• _Stored items_
========

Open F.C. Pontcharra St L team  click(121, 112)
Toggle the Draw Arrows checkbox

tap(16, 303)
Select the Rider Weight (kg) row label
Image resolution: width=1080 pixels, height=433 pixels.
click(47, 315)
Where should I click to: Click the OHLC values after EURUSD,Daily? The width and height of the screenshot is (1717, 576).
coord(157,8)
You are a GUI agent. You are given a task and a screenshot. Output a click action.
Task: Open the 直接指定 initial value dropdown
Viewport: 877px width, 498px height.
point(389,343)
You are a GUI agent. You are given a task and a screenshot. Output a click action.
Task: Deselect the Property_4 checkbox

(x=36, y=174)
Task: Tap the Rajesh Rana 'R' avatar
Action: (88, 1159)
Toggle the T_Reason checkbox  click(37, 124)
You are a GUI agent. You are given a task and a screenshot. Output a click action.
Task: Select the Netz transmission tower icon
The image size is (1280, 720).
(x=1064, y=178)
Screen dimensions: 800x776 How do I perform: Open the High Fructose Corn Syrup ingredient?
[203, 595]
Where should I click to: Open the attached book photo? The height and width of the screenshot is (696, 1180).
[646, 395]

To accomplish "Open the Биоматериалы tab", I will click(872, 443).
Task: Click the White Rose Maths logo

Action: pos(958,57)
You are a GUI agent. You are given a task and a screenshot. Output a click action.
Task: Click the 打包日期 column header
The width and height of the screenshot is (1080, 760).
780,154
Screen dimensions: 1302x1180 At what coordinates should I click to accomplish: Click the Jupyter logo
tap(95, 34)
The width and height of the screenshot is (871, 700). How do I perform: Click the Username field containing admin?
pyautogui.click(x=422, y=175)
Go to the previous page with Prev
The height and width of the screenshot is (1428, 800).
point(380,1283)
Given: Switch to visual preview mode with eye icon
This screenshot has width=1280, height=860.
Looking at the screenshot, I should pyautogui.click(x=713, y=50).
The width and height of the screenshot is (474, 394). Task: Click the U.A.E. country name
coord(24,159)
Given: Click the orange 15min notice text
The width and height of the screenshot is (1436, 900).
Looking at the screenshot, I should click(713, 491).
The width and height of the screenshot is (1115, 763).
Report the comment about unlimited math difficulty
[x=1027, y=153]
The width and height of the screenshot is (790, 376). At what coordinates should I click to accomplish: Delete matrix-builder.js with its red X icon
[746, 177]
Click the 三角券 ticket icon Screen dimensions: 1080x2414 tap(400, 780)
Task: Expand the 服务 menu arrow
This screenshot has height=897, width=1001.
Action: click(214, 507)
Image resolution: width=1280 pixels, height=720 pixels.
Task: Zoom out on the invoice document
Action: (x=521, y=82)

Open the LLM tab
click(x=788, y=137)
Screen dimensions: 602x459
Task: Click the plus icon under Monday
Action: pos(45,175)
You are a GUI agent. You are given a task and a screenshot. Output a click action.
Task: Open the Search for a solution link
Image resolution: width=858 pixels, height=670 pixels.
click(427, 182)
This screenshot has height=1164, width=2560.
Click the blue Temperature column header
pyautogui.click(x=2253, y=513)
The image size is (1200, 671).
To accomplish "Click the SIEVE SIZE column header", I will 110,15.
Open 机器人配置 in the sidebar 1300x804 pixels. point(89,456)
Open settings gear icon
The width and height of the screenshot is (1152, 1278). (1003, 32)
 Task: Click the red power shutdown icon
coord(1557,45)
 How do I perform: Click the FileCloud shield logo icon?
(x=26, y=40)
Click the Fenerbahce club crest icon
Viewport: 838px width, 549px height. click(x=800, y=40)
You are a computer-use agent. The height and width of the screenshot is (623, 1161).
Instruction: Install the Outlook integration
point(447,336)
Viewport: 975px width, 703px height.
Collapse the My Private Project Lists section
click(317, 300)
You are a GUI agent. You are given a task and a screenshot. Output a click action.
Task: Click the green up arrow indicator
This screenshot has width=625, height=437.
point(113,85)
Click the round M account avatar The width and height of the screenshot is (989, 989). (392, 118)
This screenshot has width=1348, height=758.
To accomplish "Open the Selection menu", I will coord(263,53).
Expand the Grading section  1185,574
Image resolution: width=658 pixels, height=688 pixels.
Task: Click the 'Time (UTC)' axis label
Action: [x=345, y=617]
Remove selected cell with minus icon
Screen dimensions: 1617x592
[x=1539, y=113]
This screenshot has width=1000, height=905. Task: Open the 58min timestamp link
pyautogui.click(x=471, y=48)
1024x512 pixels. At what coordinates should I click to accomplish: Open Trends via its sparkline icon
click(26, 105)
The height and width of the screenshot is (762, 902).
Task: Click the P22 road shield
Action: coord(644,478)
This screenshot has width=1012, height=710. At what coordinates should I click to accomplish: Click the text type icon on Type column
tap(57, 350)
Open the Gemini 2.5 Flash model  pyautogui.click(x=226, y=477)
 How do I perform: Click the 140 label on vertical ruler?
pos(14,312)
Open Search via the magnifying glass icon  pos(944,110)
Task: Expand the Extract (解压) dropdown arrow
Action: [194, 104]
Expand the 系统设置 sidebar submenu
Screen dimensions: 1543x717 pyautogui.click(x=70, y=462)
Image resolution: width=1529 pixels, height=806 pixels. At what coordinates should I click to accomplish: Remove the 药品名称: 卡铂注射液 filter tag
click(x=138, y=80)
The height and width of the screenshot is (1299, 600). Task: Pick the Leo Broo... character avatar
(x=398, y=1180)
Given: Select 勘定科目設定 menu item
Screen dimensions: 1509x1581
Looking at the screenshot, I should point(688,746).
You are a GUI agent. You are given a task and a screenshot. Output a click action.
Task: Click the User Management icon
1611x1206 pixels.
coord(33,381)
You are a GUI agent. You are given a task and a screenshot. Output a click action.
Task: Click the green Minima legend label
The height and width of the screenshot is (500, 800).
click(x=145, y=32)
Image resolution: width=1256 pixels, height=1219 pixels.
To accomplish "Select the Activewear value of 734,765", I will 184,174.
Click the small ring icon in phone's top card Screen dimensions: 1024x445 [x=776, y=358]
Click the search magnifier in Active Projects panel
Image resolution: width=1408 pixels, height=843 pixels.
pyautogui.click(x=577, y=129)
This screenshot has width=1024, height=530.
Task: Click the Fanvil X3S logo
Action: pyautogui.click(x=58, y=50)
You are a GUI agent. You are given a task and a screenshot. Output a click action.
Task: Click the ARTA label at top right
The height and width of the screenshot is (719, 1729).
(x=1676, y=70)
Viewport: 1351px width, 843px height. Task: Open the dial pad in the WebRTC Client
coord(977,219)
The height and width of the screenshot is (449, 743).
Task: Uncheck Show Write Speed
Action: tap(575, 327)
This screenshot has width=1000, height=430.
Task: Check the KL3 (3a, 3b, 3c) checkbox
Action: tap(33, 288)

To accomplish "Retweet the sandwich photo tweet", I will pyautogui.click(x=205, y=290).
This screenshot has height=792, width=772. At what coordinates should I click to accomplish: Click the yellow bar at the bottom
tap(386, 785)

========

• _EXERCISE DIRECTIONS_
Starting with the first line of the data above, copy each line exactly until you reach the line with "Given: Switch to"; include that line as well.

• _RESPONSE AREA_
Open F.C. Pontcharra St L team  click(121, 112)
Toggle the Draw Arrows checkbox

tap(16, 303)
Select the Rider Weight (kg) row label
Image resolution: width=1080 pixels, height=433 pixels.
click(47, 315)
Where should I click to: Click the OHLC values after EURUSD,Daily? The width and height of the screenshot is (1717, 576).
coord(157,8)
You are a GUI agent. You are given a task and a screenshot. Output a click action.
Task: Open the 直接指定 initial value dropdown
Viewport: 877px width, 498px height.
point(389,343)
You are a GUI agent. You are given a task and a screenshot. Output a click action.
Task: Deselect the Property_4 checkbox

(x=36, y=174)
Task: Tap the Rajesh Rana 'R' avatar
Action: (88, 1159)
Toggle the T_Reason checkbox  click(37, 124)
You are a GUI agent. You are given a task and a screenshot. Output a click action.
Task: Select the Netz transmission tower icon
The image size is (1280, 720).
(x=1064, y=178)
Screen dimensions: 800x776 How do I perform: Open the High Fructose Corn Syrup ingredient?
[203, 595]
Where should I click to: Open the attached book photo? The height and width of the screenshot is (696, 1180).
[646, 395]

To accomplish "Open the Биоматериалы tab", I will click(872, 443).
Task: Click the White Rose Maths logo

Action: pos(958,57)
You are a GUI agent. You are given a task and a screenshot. Output a click action.
Task: Click the 打包日期 column header
The width and height of the screenshot is (1080, 760).
780,154
Screen dimensions: 1302x1180 At what coordinates should I click to accomplish: Click the Jupyter logo
tap(95, 34)
The width and height of the screenshot is (871, 700). How do I perform: Click the Username field containing admin?
pyautogui.click(x=422, y=175)
Go to the previous page with Prev
The height and width of the screenshot is (1428, 800).
point(380,1283)
Given: Switch to visual preview mode with eye icon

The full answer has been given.